Zaidi M, Bevis P J
Department of Cellular and Molecular Sciences, St George's Hospital Medical School, London, United Kingdom.
Cardiovasc Res. 1991 Feb;25(2):125-8. doi: 10.1093/cvr/25.2.125.
Calcitonin gene related peptide (CGRP) is a potent endogenous vasodilator. The peptide is released from perivascular nerve endings and can normally be detected in the circulation. An attempt was made to determine the concentrations and partially characterise the immunoreactive forms of circulating CGRP in a genetically hypertensive rat strain, the "spontaneously hypertensive rat" (SHR) and its genetic control, Wistar-Kyoto (WKY).
Immunoreactive plasma CGRP levels were measured using a highly sensitive carboxyl terminal specific CGRP radioimmunoassay together with high performance liquid chromatography. Plasma immunoreactive CGRP (i-CGRP) levels were also measured 6 h after intraperitoneal colchicine administration (10 mg.kg-1 body weight) to both groups of rats.
Eight SHR rats were compared with eight WKY rats, both groups aged 7 weeks.
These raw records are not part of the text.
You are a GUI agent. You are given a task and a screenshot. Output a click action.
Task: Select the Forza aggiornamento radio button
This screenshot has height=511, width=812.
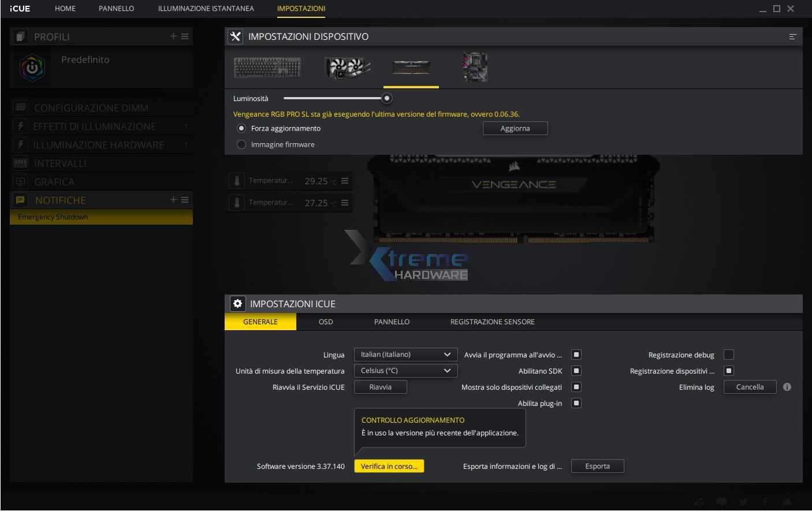tap(241, 128)
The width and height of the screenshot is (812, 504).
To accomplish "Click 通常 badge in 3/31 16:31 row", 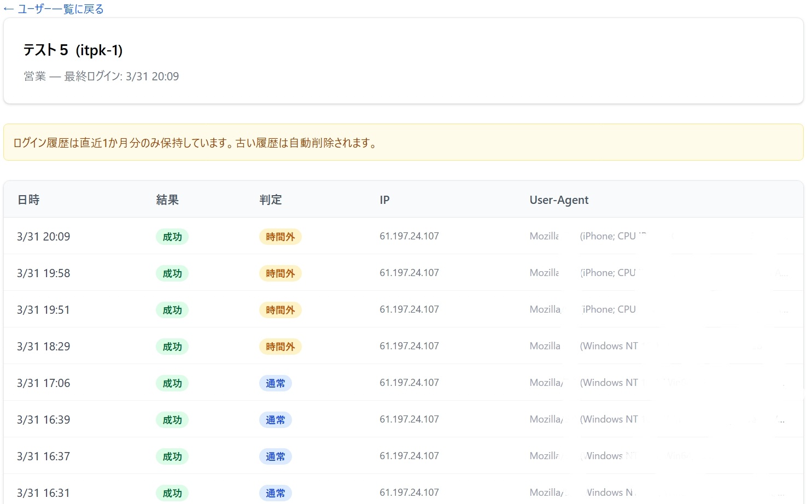I will pyautogui.click(x=275, y=493).
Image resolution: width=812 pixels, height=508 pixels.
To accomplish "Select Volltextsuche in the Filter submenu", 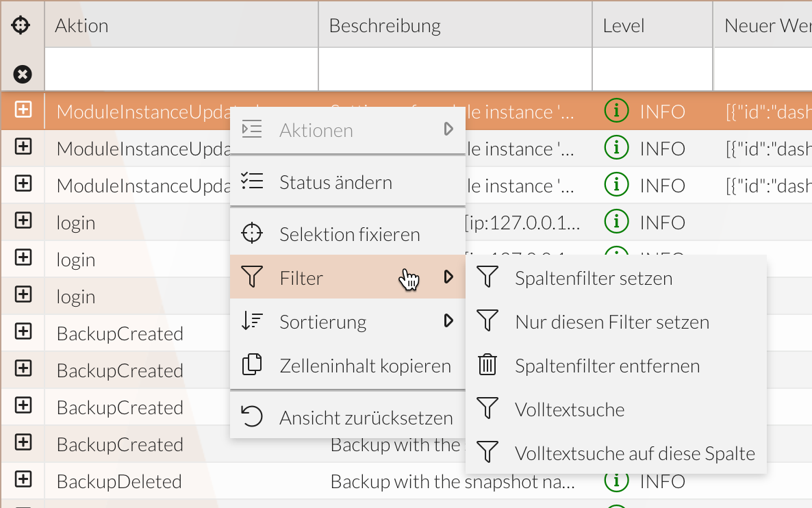I will pos(570,409).
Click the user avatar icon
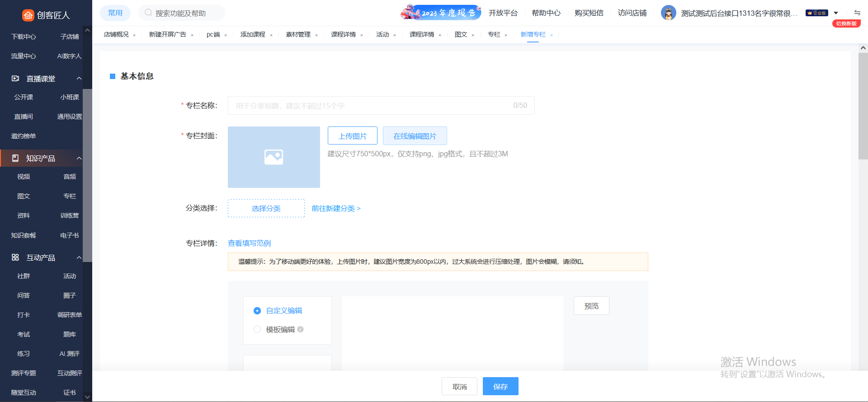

Mean i-CGRP levels were threefold higher in the SHR group compared to controls, while plasma calcitonin levels were not different between the two groups. There was a significant correlation (Kendall's correlation coefficient, r = 0.57; p = 0.024) between i-CGRP levels and the mean systolic blood pressure (measured by the indirect tail cuff method) in SHR but not WKY rats. Similar profiles of i-CGRP were observed in both SHR and WKY rats, when acid-methanol extracts of pooled plasma were chromatographed under similar conditions. It was also confirmed that circulating CGRP in both SHR and WKY strains was derived from perivascular nerve endings, by demonstrating a complete abolition from plasma of previously detectable i-CGRP following the administration of colchicine.
The study shows that CGRP is normally released from vascular nerve endings, and that high concentrations of the circulating peptide are found in hypertension. This might represent a mechanism to counteract the excessive vasoconstrictor influences that underly the development and maintenance of hypertension.
降钙素基因相关肽(CGRP)是一种强效的内源性血管舒张剂。该肽从血管周围神经末梢释放,通常可在循环系统中检测到。本研究旨在测定遗传性高血压大鼠品系“自发性高血压大鼠”(SHR)及其基因对照Wistar-Kyoto(WKY)中循环CGRP的浓度,并对其免疫反应形式进行部分表征。
使用高灵敏度的羧基末端特异性CGRP放射免疫分析法和高效液相色谱法测量免疫反应性血浆CGRP水平。对两组大鼠腹腔注射秋水仙碱(10mg·kg-1体重)6小时后,也测量了血浆免疫反应性CGRP(i-CGRP)水平。
将8只7周龄的SHR大鼠与8只WKY大鼠进行比较。
与对照组相比,SHR组的平均i-CGRP水平高出三倍,而两组之间的血浆降钙素水平没有差异。在SHR大鼠中,i-CGRP水平与平均收缩压(通过间接尾袖法测量)之间存在显著相关性(肯德尔相关系数,r = 0.57;p = 0.024),而在WKY大鼠中则没有。当在相似条件下对混合血浆的酸-甲醇提取物进行色谱分析时,在SHR和WKY大鼠中观察到相似的i-CGRP谱。通过证明给予秋水仙碱后血浆中先前可检测到的i-CGRP完全消失,还证实了SHR和WKY品系中的循环CGRP均来自血管周围神经末梢。
该研究表明,CGRP通常从血管神经末梢释放,并且在高血压患者中发现循环肽的浓度较高。这可能代表了一种抵消导致高血压发生和维持基础的过度血管收缩影响的机制。